I’ll start with Tuesday’s training, which I talked about a bit in a post over on FH. One of my first impressions was that I loved seeing the fans who came from overseas to the follow Everton on their tour, especially the gentleman behind me who had the club’s motto tattooed down his left arm. Being a die-hard supporter of Philadelphia sports as well as the Blues, I understand what it means to truly love your team, and I could feel that vibe as I was sitting in the stands.
Passion like that is at its best when it is reciprocated, which brings me to my favorite part about the experience of watching Everton train. After the short session, most of the players came over to chat with us and sign various bits of memorabilia, which I suppose is expected of professionals in this situation. It was clear, however, that the players weren’t just going through the motions. There was a look of genuine enjoyment about them, especially when they saw the supporters from back home. Phil Neville got a huge kick out of the “show us your stepover” banner. Being a part of such a close fan-player interaction was a massive thrill. Cahill has been talking a lot recently about team spirit and I’m starting to believe him.
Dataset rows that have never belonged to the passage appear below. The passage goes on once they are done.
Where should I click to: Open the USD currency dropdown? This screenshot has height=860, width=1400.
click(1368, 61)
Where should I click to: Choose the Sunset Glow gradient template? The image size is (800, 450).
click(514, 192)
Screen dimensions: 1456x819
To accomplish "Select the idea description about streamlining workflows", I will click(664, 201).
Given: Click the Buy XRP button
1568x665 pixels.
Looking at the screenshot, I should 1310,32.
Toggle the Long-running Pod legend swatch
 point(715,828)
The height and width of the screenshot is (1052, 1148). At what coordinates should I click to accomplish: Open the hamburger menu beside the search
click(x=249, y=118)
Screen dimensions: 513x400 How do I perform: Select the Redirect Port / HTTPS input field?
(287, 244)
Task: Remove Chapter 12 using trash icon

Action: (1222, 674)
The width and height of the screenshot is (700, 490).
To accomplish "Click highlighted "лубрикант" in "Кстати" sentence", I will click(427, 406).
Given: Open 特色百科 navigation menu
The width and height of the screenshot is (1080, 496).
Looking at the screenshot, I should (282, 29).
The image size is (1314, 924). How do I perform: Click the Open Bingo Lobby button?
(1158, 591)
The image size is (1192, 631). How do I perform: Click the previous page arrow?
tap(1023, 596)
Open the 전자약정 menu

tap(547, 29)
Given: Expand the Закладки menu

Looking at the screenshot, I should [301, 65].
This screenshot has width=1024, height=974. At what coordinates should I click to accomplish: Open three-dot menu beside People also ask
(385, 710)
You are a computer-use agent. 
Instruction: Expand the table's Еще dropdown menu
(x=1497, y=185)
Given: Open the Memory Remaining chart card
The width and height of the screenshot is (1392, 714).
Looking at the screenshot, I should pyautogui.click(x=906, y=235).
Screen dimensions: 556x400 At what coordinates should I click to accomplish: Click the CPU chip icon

The match itself brought about mixed feelings in me, as I do support the Union as well as Everton. I decided to wear my Rodwell shirt and clap for both sides, just hoping for some decent football. That wish wasn’t exactly fulfilled, but I can’t say I was disappointed as I made my way back across the Delaware River. PPL Park is a fantastic stadium and the Union, who are a very solid, in-form side, really looked up to the task. They controlled much of the match, and in retrospect it was good to see the Blues pushed so much—I didn’t want to see them in person for the first time only for them to play at half-speed. Everton defended well and worked hard, but the result wasn’t the important part. They got themselves one step closer to match fitness, and the Union displayed what many of as already knew: that they are a team to be taken seriously. Both sides were able to hand valuable minutes to some younger players as well. I considered it a win-win.
At a certain point in the match, I was particularly struck by the occasion. The mood around PPL was electric as usual, and as I watched the supporters at the River End go about their customary raucous chanting, I couldn’t help but feel how perfect the moment was for me as a fan of this game. Here I was, a mere thirty minutes from my home, watching my favorite team all the way from Liverpool as they battled my hometown club—all amidst a European-flavored yet decidedly American atmosphere.
While a 3-2 thriller would have been wonderful, I can have no real complaints. Seeing our club up close and personal brought me nearer to them as a supporter, and you simply can’t put a price on that. During a sultry week in July, those two days were more than any Evertonian from New Jersey could ask for.